Viviendo sin pasarse

Por Lena Macau

 

Leer mitología griega te lleva a encontrar respuestas alternativas a casi todas las preguntas referentes al mundo que nos rodea. El nombre Apolo puede sonarnos a muchos, dios de las artes y la música, hijo de Zeus y víctima de Eros -Cupido- desde que éste le maldijo por burlarse de él cuando le vio jugar con un arco y unas flechas. Por eso Eros le lanzó una flecha a Apolo obligándole a quedar perdidamente enamorado de Dafne; que a su vez fue víctima de Eros recibiendo una flecha cargada de odio hacia Apolo. Así se inició la persecución. Apolo, inflamado de pasión, perseguía a Dafne y ella pasaba los días sin poder dedicar su tiempo a otra cosa que a escapar. Hasta que un día, cansada de esta vida y a punto de ser encontrada, pidió ayuda a su padre y quedó convertida en laurel; dándole a Apolo la única opción de abrazar su tronco o tomar alguna de sus hojas.

 

En este mito, como en muchos otros, se aprecia la intensidad en las vidas de los protagonistas. Una intensidad tan cautivadora que hace que deje de importar cualquier otra cosa que no sea el momento presente. La vida futura pierde valor y ni siquiera se sabe si se llegará a ella.
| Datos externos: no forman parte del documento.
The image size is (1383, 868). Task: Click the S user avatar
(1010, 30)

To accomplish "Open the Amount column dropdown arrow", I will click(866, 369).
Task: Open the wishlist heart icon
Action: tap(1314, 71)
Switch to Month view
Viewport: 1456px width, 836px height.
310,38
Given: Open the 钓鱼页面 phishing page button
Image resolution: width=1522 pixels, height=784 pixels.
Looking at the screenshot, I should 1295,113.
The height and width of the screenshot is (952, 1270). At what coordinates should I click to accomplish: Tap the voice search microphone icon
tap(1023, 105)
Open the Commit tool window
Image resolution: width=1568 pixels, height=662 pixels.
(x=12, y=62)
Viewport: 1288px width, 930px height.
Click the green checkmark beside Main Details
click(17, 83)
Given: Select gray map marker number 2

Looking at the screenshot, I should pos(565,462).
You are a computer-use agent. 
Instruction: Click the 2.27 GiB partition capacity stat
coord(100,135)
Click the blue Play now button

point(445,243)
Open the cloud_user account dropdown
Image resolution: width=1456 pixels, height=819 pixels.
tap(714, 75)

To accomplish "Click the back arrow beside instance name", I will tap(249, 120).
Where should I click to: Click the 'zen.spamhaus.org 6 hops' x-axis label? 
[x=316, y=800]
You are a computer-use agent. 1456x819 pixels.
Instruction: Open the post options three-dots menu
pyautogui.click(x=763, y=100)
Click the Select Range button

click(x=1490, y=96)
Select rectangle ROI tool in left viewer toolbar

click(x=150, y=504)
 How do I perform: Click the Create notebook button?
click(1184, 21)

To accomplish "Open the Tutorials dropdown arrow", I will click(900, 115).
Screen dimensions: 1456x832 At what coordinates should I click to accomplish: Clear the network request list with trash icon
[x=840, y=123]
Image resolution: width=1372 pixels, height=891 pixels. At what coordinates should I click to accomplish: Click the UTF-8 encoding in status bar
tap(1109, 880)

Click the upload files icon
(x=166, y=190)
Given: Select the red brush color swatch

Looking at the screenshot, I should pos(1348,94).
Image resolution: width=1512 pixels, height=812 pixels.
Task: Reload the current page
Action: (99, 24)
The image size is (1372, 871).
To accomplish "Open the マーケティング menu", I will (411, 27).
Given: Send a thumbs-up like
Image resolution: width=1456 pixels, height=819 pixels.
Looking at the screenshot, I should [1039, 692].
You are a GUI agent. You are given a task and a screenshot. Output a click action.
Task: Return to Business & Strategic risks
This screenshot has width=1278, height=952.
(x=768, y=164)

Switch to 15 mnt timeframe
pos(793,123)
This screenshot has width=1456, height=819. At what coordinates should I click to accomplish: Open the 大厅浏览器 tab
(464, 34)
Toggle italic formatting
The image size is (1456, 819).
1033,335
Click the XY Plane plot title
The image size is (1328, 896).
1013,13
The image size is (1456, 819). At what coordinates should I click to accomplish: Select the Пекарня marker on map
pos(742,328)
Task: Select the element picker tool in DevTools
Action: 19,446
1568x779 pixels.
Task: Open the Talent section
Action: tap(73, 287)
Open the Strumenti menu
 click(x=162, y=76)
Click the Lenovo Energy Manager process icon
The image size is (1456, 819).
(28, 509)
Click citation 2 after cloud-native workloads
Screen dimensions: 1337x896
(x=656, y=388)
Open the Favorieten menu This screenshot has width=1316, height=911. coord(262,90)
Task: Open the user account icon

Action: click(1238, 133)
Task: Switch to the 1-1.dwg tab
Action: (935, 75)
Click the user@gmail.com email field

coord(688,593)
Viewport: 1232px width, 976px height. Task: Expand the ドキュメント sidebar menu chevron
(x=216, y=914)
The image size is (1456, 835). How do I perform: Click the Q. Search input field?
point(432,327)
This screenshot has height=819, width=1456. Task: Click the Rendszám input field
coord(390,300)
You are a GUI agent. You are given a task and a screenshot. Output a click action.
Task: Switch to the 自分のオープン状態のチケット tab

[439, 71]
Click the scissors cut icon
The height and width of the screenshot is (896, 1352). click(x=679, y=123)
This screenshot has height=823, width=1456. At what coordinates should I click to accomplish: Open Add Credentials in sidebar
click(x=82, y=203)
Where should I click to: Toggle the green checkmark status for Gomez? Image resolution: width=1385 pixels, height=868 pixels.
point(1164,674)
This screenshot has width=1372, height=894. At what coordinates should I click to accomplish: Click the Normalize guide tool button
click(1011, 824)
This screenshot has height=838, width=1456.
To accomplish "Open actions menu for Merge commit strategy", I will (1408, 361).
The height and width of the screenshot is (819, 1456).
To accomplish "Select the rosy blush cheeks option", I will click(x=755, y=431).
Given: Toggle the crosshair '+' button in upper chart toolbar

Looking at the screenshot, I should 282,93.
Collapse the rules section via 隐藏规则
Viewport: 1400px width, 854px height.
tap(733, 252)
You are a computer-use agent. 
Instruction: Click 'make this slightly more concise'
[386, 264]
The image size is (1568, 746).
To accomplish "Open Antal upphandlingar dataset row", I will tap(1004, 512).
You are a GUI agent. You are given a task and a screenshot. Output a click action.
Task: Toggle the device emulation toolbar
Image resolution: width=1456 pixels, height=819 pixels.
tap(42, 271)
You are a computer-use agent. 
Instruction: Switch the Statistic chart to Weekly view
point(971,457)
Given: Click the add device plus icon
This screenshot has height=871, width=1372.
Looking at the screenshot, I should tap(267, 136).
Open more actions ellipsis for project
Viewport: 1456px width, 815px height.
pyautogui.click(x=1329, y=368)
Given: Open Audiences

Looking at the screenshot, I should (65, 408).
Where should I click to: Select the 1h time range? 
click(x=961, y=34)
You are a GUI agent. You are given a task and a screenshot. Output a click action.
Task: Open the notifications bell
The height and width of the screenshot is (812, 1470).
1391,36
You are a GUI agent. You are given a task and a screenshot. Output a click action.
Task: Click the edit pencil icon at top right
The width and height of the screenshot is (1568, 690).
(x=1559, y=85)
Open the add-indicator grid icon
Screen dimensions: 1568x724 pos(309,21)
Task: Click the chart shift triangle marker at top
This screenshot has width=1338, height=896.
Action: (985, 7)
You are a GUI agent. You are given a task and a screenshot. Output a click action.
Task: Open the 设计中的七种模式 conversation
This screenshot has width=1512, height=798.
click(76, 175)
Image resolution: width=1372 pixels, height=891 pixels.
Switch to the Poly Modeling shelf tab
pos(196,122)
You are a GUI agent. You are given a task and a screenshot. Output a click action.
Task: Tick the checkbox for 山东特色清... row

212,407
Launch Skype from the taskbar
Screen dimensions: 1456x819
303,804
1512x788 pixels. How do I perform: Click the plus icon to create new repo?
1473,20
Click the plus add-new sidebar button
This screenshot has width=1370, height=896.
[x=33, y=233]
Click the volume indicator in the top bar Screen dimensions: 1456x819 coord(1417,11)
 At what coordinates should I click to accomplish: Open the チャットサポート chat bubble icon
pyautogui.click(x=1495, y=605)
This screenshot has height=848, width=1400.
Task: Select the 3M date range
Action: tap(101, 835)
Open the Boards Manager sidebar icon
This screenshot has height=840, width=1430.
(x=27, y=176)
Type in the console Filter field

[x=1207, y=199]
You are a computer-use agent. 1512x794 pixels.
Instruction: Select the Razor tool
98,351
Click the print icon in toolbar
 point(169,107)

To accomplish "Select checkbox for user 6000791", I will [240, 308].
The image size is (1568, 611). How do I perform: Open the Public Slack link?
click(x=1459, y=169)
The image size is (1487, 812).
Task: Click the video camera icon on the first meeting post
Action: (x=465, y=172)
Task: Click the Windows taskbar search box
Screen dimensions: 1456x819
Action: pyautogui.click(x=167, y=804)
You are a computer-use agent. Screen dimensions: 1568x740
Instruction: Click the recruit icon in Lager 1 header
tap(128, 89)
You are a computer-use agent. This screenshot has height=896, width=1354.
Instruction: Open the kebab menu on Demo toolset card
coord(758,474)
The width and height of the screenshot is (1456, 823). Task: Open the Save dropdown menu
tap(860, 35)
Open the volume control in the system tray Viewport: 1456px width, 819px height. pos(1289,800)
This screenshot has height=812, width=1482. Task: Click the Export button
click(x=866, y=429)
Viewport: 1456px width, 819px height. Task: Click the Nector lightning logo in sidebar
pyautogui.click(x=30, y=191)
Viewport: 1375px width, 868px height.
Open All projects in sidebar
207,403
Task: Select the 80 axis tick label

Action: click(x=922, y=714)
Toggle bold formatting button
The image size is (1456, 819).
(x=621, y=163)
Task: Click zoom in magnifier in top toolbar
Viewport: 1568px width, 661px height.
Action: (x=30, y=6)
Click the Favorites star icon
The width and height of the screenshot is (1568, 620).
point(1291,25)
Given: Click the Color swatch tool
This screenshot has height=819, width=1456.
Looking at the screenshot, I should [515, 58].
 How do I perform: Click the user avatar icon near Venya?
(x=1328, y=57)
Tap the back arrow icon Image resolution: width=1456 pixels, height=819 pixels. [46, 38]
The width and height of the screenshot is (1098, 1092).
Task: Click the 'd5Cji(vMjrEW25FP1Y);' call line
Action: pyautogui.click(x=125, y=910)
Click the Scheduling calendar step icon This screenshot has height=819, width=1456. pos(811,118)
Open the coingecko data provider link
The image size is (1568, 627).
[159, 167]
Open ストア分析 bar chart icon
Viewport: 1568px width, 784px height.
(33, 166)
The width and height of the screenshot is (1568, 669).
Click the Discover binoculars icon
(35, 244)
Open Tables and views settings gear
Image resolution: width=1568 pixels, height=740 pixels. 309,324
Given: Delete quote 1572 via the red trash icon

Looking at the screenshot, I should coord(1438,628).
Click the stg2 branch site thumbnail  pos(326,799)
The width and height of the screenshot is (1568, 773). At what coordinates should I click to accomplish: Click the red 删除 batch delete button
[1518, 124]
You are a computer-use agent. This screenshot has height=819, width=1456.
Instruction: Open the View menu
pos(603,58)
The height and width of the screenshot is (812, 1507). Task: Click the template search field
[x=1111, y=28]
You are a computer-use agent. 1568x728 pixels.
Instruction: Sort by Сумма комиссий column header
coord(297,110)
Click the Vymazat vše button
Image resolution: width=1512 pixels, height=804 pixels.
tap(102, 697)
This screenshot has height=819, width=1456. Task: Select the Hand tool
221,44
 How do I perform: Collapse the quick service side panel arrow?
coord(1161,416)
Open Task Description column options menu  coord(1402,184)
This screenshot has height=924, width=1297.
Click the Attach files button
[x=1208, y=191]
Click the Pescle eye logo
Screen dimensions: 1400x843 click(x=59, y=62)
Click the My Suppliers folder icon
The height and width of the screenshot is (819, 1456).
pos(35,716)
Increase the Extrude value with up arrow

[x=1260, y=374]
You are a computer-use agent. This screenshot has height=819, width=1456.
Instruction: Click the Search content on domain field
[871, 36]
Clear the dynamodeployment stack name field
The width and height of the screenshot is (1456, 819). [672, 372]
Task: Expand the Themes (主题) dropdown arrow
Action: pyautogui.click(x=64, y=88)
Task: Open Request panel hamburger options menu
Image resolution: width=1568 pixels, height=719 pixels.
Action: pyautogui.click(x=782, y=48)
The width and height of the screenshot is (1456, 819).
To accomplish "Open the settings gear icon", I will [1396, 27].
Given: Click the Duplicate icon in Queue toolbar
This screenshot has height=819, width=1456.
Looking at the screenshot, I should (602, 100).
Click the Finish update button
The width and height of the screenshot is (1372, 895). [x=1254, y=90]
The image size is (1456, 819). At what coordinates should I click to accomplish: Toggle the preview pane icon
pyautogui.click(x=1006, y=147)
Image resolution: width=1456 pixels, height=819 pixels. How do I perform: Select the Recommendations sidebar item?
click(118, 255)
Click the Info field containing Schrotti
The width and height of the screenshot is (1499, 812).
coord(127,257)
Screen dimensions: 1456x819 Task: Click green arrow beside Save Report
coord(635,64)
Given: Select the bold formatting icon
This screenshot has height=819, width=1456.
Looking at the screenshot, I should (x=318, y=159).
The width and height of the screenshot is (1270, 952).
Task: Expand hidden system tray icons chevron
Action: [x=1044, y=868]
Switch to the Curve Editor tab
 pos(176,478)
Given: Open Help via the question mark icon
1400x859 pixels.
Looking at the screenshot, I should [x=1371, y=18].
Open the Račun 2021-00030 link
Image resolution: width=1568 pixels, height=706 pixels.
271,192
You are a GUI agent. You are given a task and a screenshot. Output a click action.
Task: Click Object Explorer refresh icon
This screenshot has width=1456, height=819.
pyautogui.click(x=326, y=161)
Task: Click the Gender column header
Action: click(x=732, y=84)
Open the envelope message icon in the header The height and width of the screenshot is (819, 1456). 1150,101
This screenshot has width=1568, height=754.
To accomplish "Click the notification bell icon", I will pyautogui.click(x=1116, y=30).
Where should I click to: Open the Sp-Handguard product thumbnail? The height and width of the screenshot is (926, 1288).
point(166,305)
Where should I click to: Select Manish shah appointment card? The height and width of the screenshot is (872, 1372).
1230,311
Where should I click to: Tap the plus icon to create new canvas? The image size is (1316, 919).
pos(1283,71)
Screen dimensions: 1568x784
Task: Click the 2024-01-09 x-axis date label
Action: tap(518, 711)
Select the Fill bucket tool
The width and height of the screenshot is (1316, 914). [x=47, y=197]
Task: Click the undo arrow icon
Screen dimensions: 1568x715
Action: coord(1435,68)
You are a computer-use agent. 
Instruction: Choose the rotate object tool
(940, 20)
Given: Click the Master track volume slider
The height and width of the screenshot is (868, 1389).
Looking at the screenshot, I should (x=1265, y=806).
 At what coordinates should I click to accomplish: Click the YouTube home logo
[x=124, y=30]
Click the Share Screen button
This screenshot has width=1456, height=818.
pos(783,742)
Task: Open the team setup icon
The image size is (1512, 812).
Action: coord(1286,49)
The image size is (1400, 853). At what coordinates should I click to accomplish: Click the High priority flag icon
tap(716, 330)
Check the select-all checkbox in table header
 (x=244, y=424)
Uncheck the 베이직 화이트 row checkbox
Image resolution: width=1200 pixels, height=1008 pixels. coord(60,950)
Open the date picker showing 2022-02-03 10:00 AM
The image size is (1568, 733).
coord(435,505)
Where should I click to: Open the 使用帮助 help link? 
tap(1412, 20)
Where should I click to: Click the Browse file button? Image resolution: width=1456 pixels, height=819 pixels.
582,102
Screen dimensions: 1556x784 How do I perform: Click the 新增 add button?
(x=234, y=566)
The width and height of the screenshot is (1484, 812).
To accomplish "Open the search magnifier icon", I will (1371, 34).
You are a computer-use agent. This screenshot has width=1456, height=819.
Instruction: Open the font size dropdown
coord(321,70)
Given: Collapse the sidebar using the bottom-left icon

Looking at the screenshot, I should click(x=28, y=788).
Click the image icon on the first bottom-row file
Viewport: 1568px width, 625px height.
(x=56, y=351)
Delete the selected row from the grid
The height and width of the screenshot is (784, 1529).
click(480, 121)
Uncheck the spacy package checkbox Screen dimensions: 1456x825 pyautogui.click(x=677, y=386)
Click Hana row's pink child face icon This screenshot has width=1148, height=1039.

Una sensación similar a la que tuvieron los espartanos durante la batalla de las Termópilas, a la idea del Sublime que buscaron los Románticos o, quizás, a sentarse con los ojos cerrados y dejarse llevar por la música de Wagner.

 

Sobre este sentimiento de entrega a los hechos que nos pasan en la vida habla el filósofo, sociólogo, psicoanalista y crítico cultural esloveno Zizek, o más bien dicho, sobre la falta de este en la sociedad actual. Será porque nos levantamos cada mañana con una larga lista de cosas que hacer y tenemos que interrumpir una para llegar a la siguiente sin parar de correr detrás del reloj. Pues solo pensamos en el tiempo que a nosotros nos toma hacer algo, pero no en el tiempo que las cosas necesitan para ser hechas. Quedamos con alguien y en el momento en que la conversación empezaba a ser interesante, ¡zas! “Ostras, que tarde se ha hecho, lo siento pero tengo que ir a bla bla bla”. Y todo lo que podría haber pasado, la confianza adquirida o el intercambio de conocimiento tiene que quedarse en el aire.

 

Dormimos poco, comemos demasiado rápido y como no tenemos tiempo de relacionarnos, usamos plataformas en internet que no necesitan de nuestra presencia física y que rellenan nuestro tiempo en vez de dormir o mientras comemos. Resulta que hasta las necesidades básicas del ser humano, que solo son tres, las hacemos mal por la falta de tiempo o la idea de que hay que hacer tantas cosas en un día como se pueda para sentirse bien y ser útil.

 

Vivimos, quizás, en un mundo de superficialidades donde la vida es un juego de apariencias y, como dice Zizek, queremos las cosas sin la parte negativa que éstas puedan tener: queremos cerveza sin alcohol, azúcar sin calorías y amor sin sufrimiento. Que nada nos afecte mucho, que tenemos demasiadas cosas que hacer. Aunque ya nos advierten desde hace años: quién mucho abarca, poco aprieta.